A Forsyth County real estate investor has been sentenced to fines and probation for his alleged part in a bid rigging conspiracy that defrauded investors of more than $160,000 between July 2008 and Dec. 2011.
According to court documents, on Feb. 5, 2018 Otto Gogolin, a Roswell resident, was sentenced to three years of probation and $54,916 in fines and restitution by U.S. District Judge Richard W. Story for one charge of conspiracy bid rigging and one count of conspiracy to commit bank fraud.
Gogolin pled guilty to both charges in August of 2016, but was not sentenced until recently.
Court documents from 2018 stated that between 2008 and 2011, Gogolin and “about ten conspirators” “rigged bids and committed bank fraud at the foreclosure auctions of at least 24 properties.”
“The conspirators’ agreement not to bid kept the sale prices often at just one dollar over the opening bid,” the document stated.
The document stated that “[Gogolin] directly participated in rigging bids on at least nine foreclosure properties in two counties and is responsible for a loss amount of at least $164,391.”
In the sentencing memorandum filed Jan. 26, 2018, Matthew Stegman, a trial attorney for the Antitrust Division of the U.S. Department of Justice, wrote that Gogolin’s crimes were not “victimless.”

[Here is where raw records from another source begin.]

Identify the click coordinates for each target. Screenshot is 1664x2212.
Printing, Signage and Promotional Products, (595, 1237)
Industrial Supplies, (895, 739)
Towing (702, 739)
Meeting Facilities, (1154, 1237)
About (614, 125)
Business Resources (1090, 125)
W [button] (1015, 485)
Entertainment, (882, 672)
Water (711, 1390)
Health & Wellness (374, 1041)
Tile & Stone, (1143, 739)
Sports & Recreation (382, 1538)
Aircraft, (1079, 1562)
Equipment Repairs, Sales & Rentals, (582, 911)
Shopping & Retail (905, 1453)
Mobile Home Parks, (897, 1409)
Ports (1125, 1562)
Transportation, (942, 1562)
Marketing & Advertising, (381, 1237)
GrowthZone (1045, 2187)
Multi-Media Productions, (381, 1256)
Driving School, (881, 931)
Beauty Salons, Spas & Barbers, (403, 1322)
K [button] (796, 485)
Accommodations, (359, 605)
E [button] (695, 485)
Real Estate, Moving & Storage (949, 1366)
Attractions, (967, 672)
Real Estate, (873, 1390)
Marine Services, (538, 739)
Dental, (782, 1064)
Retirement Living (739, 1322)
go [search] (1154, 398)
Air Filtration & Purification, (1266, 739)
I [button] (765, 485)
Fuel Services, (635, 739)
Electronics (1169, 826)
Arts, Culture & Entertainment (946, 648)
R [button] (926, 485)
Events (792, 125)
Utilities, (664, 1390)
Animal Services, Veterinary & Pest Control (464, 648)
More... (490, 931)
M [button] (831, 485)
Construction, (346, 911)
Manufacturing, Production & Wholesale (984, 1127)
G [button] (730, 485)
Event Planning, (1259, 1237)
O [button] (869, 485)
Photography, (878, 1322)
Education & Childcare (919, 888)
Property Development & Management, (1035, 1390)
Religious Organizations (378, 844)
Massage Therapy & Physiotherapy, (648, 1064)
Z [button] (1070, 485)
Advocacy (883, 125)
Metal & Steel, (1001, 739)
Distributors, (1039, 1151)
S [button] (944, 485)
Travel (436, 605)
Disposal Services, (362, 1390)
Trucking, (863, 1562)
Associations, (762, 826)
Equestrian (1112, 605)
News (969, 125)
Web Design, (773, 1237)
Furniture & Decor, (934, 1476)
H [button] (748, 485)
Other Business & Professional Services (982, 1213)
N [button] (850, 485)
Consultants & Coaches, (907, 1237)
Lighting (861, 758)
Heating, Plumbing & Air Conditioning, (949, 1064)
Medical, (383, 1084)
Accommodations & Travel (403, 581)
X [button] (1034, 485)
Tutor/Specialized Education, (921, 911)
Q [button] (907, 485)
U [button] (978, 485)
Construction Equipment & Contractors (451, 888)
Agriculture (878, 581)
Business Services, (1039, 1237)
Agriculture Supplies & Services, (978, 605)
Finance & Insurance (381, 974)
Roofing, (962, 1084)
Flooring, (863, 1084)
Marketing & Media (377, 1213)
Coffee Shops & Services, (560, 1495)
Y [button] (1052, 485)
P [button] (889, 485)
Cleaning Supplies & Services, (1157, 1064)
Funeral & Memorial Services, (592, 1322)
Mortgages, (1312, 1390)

“To the contrary they affected immediate victims and the community at large,” Stegman states.
Gogolin’s attorney, Drew Findling of The Findling Law Firm stated that they were pleased with the sentencing, calling Gogolin an “upstanding member of the community.”
“We are happy that the judge followed our recommendation to give Mr. Gogolin probation,” Findling said.
Gogolin will serve three years of probation for his crimes and will serve the first four months of his sentence under house arrest.